»»

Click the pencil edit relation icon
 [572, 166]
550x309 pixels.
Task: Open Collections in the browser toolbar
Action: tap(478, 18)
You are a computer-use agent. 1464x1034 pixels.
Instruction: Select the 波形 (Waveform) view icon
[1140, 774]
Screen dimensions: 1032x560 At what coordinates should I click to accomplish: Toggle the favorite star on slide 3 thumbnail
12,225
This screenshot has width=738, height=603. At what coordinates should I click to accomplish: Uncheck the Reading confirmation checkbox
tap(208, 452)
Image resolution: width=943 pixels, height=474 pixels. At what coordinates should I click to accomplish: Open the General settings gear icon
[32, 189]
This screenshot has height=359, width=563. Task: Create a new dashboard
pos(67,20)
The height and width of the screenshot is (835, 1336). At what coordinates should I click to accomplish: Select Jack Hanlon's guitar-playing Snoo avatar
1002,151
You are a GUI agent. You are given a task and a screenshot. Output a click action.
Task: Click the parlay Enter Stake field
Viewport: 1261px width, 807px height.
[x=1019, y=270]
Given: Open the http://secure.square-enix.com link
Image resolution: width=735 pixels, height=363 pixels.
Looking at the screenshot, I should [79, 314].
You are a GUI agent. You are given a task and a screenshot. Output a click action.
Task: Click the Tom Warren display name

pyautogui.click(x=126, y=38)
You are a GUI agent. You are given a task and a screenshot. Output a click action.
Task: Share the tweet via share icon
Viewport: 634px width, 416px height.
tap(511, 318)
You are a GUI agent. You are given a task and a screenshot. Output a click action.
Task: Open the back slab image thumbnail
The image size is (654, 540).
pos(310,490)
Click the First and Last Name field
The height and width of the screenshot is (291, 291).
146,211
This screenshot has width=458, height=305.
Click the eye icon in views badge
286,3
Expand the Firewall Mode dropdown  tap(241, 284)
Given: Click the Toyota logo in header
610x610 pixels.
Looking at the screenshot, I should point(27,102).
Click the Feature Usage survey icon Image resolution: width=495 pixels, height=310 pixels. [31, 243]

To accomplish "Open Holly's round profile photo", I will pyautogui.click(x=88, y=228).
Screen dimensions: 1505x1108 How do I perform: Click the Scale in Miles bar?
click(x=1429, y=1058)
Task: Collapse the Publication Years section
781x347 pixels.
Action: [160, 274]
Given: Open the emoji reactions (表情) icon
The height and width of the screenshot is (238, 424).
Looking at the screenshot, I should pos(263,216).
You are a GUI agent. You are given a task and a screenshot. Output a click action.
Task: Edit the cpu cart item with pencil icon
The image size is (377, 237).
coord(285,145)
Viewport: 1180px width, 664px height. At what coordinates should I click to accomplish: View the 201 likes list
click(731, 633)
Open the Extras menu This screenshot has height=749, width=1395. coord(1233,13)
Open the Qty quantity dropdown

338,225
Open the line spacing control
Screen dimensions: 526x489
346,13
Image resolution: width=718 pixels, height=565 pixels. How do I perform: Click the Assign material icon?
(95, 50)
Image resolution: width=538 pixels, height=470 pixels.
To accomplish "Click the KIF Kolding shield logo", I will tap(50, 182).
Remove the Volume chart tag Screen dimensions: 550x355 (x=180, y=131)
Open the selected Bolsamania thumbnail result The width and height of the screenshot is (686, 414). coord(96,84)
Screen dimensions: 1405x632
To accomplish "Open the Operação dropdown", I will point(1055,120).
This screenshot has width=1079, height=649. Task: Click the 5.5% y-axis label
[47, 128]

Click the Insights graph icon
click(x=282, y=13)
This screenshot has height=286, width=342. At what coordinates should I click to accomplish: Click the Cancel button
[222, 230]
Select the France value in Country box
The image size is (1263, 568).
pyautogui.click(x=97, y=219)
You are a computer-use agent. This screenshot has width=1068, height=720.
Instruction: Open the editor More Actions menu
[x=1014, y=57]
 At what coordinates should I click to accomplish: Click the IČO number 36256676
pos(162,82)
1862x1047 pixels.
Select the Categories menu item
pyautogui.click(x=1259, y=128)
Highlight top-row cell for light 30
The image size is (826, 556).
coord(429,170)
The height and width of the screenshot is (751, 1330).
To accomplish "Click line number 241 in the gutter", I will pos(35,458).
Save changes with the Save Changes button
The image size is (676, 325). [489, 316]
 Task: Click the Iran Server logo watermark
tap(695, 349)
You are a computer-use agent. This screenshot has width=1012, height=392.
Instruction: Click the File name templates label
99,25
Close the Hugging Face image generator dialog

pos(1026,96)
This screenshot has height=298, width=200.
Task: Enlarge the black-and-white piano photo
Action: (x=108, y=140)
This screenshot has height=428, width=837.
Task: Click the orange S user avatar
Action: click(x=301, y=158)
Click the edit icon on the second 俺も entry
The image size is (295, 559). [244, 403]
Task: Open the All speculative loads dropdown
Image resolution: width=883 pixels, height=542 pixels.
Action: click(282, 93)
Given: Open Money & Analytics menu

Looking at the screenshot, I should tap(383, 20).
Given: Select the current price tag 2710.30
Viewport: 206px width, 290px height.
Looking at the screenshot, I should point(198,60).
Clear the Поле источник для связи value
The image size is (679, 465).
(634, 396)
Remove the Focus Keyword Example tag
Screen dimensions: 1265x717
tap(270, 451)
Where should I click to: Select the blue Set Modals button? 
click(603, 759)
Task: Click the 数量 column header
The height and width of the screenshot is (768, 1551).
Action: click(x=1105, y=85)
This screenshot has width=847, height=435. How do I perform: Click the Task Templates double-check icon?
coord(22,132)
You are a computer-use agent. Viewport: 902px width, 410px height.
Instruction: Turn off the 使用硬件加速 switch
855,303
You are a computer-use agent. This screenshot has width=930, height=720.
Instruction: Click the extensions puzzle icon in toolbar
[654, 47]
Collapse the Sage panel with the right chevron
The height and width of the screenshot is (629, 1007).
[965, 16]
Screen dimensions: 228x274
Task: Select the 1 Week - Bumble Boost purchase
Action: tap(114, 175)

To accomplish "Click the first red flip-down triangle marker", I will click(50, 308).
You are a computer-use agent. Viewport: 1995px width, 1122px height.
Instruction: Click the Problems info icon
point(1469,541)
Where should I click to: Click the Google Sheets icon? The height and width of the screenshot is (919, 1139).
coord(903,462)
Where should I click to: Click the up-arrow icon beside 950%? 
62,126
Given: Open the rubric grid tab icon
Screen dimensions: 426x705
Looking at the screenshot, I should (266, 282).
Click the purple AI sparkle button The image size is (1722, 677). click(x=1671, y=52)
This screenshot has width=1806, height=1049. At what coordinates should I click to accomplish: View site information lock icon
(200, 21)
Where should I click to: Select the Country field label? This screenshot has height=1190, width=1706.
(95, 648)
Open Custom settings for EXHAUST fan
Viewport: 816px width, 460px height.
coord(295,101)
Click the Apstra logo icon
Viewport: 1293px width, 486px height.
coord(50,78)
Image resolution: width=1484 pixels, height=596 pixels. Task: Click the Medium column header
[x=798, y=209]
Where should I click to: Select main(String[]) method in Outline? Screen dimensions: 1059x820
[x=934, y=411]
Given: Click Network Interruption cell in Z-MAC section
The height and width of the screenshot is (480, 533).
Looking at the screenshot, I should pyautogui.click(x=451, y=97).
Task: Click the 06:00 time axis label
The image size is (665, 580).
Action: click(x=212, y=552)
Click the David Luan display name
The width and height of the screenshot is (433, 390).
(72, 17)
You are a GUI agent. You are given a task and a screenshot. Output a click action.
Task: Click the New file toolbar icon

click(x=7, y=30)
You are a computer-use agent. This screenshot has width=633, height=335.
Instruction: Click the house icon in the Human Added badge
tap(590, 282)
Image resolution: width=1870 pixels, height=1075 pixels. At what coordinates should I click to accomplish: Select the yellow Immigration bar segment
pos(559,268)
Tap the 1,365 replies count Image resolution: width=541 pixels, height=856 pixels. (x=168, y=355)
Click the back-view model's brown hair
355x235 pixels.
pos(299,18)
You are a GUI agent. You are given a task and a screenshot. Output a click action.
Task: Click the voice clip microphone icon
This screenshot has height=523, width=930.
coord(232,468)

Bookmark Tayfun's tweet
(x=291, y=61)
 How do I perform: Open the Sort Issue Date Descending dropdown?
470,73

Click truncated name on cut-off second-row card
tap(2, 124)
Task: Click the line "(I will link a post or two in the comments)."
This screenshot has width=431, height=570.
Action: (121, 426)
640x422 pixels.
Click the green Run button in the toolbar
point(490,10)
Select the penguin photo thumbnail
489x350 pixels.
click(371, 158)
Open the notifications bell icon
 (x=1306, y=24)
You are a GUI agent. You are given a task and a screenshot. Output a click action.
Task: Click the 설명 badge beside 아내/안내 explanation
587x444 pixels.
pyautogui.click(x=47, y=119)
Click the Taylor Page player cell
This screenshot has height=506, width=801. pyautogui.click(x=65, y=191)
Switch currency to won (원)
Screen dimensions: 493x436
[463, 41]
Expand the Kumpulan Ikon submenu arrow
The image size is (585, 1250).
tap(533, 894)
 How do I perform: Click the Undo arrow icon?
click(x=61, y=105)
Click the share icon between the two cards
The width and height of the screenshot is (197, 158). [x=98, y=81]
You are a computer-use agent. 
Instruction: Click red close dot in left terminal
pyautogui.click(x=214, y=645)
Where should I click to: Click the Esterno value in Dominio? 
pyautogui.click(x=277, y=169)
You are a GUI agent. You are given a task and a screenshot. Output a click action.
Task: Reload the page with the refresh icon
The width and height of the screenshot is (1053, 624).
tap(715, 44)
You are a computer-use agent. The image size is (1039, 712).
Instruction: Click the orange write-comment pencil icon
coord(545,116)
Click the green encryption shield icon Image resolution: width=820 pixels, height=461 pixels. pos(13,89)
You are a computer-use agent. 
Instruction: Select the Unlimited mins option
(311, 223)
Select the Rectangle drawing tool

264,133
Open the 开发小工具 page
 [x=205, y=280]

««

Format every line from the first one above through the line containing "pyautogui.click(x=126, y=38)" as a Markdown table with the columns Row and Line text, leaving out blank lines. Number the rows in order.

| Row | Line text |
|---|---|
| 1 | Click the pencil edit relation icon |
| 2 |  [572, 166] |
| 3 | 550x309 pixels. |
| 4 | Task: Open Collections in the browser toolbar |
| 5 | Action: tap(478, 18) |
| 6 | You are a computer-use agent. 1464x1034 pixels. |
| 7 | Instruction: Select the 波形 (Waveform) view icon |
| 8 | [1140, 774] |
| 9 | Screen dimensions: 1032x560 At what coordinates should I click to accomplish: Toggle the favorite star on slide 3 thumbnail |
| 10 | 12,225 |
| 11 | This screenshot has width=738, height=603. At what coordinates should I click to accomplish: Uncheck the Reading confirmation checkbox |
| 12 | tap(208, 452) |
| 13 | Image resolution: width=943 pixels, height=474 pixels. At what coordinates should I click to accomplish: Open the General settings gear icon |
| 14 | [32, 189] |
| 15 | This screenshot has height=359, width=563. Task: Create a new dashboard |
| 16 | pos(67,20) |
| 17 | The height and width of the screenshot is (835, 1336). At what coordinates should I click to accomplish: Select Jack Hanlon's guitar-playing Snoo avatar |
| 18 | 1002,151 |
| 19 | You are a GUI agent. You are given a task and a screenshot. Output a click action. |
| 20 | Task: Click the parlay Enter Stake field |
| 21 | Viewport: 1261px width, 807px height. |
| 22 | [x=1019, y=270] |
| 23 | Given: Open the http://secure.square-enix.com link |
| 24 | Image resolution: width=735 pixels, height=363 pixels. |
| 25 | Looking at the screenshot, I should [79, 314]. |
| 26 | You are a GUI agent. You are given a task and a screenshot. Output a click action. |
| 27 | Task: Click the Tom Warren display name |
| 28 | pyautogui.click(x=126, y=38) |